A Note From Tom: April 15th, 2011

Hey, everyone!

Hope you’re having a day that is as beautiful as this spring weather! While I’m thinking about it, I hope your heart is blooming with praise like this dogwood in front of me, hope your joy is budding and blossoming like these tulips I’m looking at, and I hope your spirit is singing like these robins chirping up in the tree beside me (and hopefully sounding better than the frogs croaking in the ditch across the street!)

I didn’t realize it ‘til the other day, but Tuesday was the 150th anniversary of the first shots of the American Civil War at Fort Sumter in South Carolina. Wow. It kind of snuck up on us! Not on all of us, though.

Some folks have been looking forward to this for a long time.

There are thousands of people who love to dress up like Civil War soldiers from the North or South and spend the weekend pretending they’re fighting the real thing again. “Civil War reenactments” are huge this year! Hundreds are expected at Charleston for this week’s anniversary. George Wunderlich, a re-enactor and executive director of the National Museum of Civil War Medicine in Frederick, Md said, "Among a lot of re-enactors I'm talking to, this is it! This is the anniversary they have been waiting for!

It ain’t cheap to be a pretend you’re a twenty-three-plus-one-hundred-and-fifty year old Yank or Reb! $1,400 for the basic outfit is about as cheap as it gets. Some of those who tramp around old battlefields making believe it’s the first time all over again, are super serious about being as authentic as possible…down to the underwear of the period. Well, maybe not wearing the actual original under-drawers, but some just like ‘em. After a century and a half, the originals probably wouldn’t do you much good…

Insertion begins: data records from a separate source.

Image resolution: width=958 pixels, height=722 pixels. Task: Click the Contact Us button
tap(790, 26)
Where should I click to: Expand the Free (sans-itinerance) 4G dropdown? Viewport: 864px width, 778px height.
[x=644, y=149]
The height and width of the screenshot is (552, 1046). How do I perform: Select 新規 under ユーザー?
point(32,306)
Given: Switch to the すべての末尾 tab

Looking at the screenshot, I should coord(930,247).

The reenactors who really try to be as authentic as possible are called, “progressives”, or “stich-counters”. I get the second name but “progressives” seems like a weird name for someone trying to live their great-great grandpappy. I would have thought progressives were folks who try to live like the Jetsons.


I don’t know how easy it is to be really authentic as a Civil War reenactor. I remember reading that over 60% of the deaths of Civil War soldiers wasn’t from musket balls but diarrhea. I guess the really serious reenactors have to put Milk of Magnesia in the ol’ field canteen before heading out!

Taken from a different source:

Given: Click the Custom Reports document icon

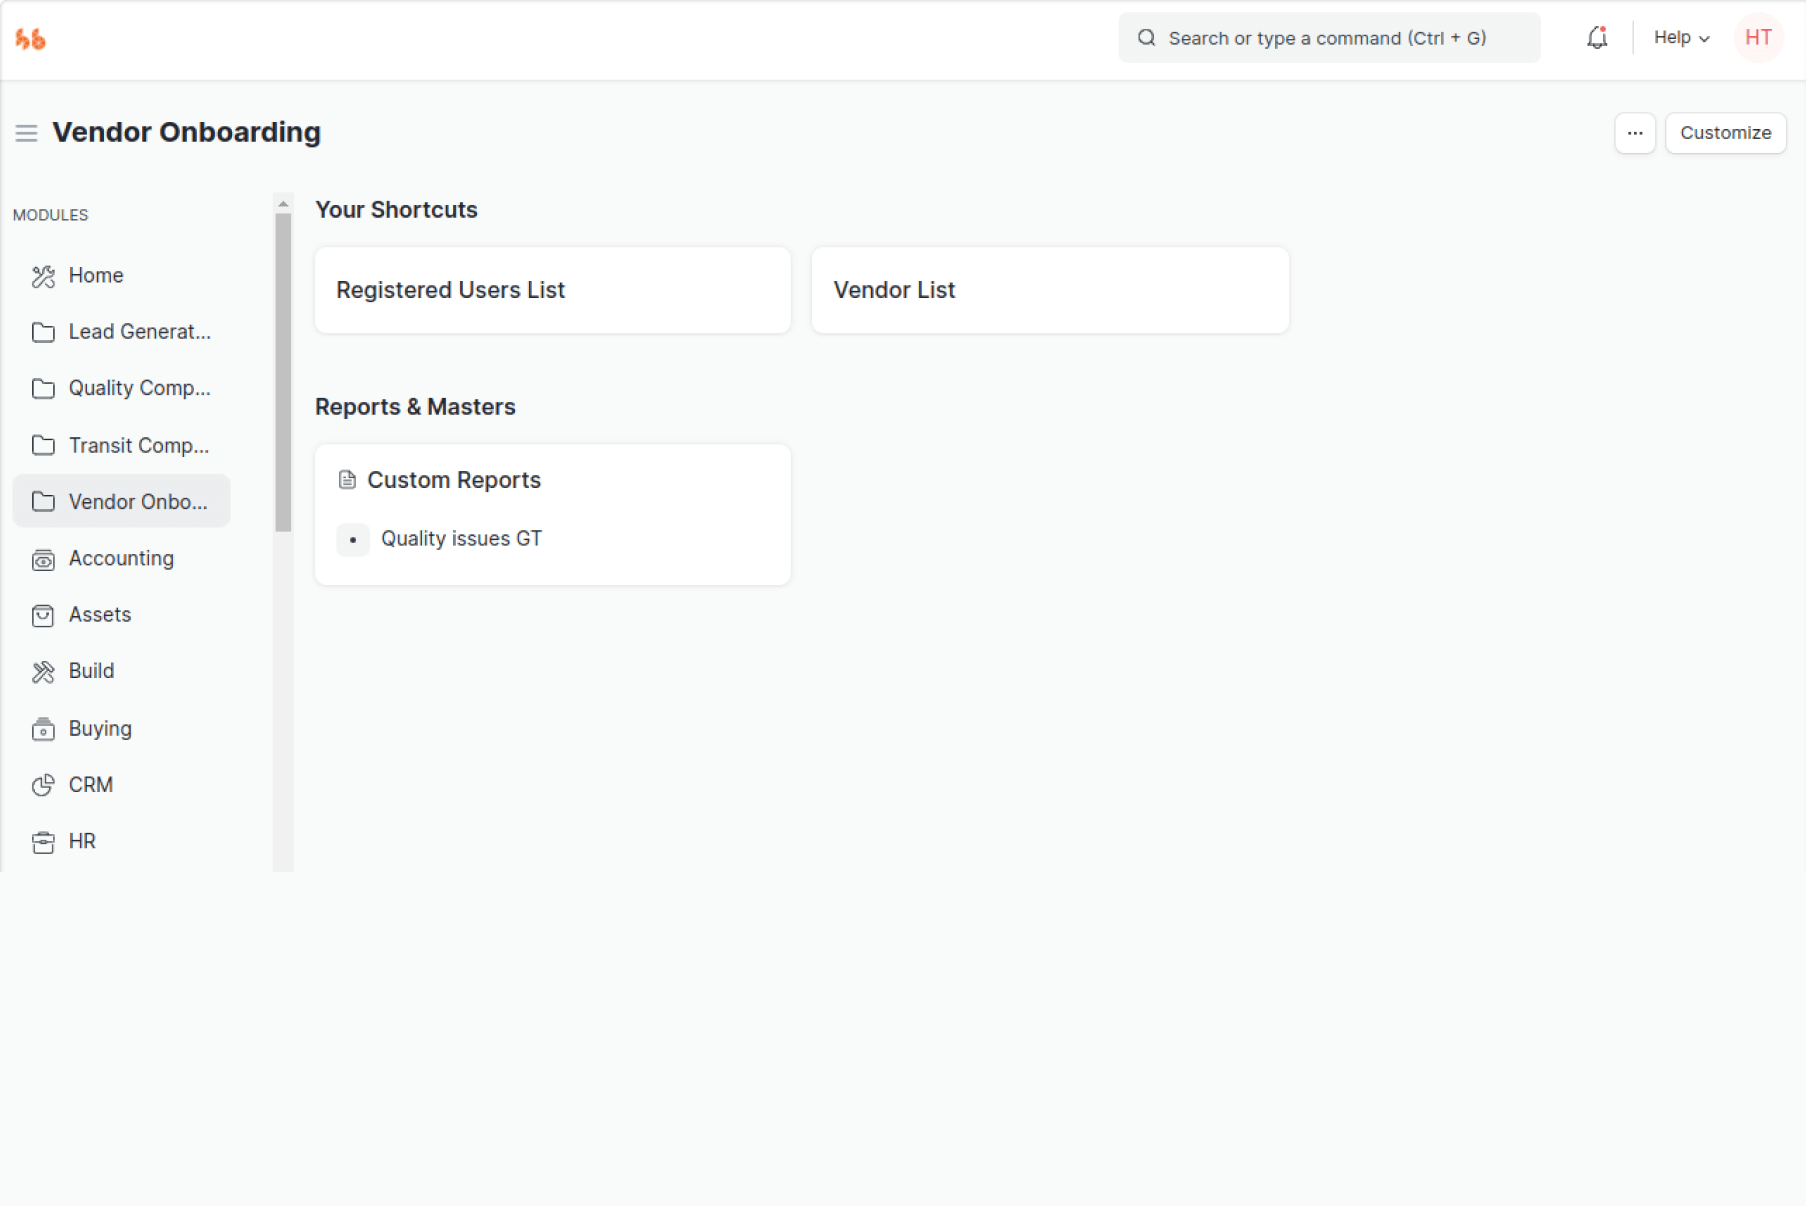Looking at the screenshot, I should click(x=347, y=480).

I guess it’s a really fun hobby for those who like that stuff. But I bet if the ones who fought the first time, knew it was going on, they would think it was really weird. Or really sad. 6,000,000 Americans died. Misery and grief filled our land. There was almost no home or family untouched by tragedy. For them it would be unthinkable that, once the cannons stopped and peace prevailed, people would want to pretend, if only for the weekend, that Americans were enemies of Americans again.

Sometimes I think that Lent is a wonderful season. It’s a time to reflect and ask myself, “Am I walking this walk?...Am I taking my relationship with You, Lord, as seriously as you take Your relationship with me?...Is there anything You need to tell me…about me?” Any time is good for those questions. Folks just ask them more this time of year. But sometimes at Lent, churches are draped in black. Sometimes God’s people try to relive…reenact…the days and hours of our Lord’s suffering…Lent is a time to walk the “Via Crucis” that He walked with His cross through Jerusalem…a time to try to relive the darkness of the days and hours before our Jesus ended with His pain and blood our enmity with God….a time to remember what it was like before we were reconciled to Him.

Of course, it’s all so that believers in Jesus all over the world can relive…reenact…on Easter Sunday morning, the joy of knowing, believing, and having a risen Savior and a new beginning with Him!


It’s just that…I don’t know…


…I don’t know if we should ever have to pretend things so that we can recapture the feeling of surprising wonder and amazing happiness that Jesus is alive and ours! I think that’s supposed to be, not a yearly feeling, but a daily…an everyday…feeling! He IS alive! I want to celebrate that…and feel the joy of it!...every day of the year!

And I have enough trouble keeping out of the glooms without ever wanting to pretend Jesus hadn’t yet died for me and risen in light, power, and triumph! I don’t really want to ever relive…to reenact…a time when I wasn’t God’s own child, reconciled and in love with Him, my only hope in this difficult world!

Sometimes, on tough days, I have a hard enough time believing deep in my heart it’s all really true…I never want to pretend, even for a second, that it isn’t!


Plus, if I reenacted those sad hippy days when I didn’t know Jesus, the clothes I wore were more ridiculous than a Civil War suit!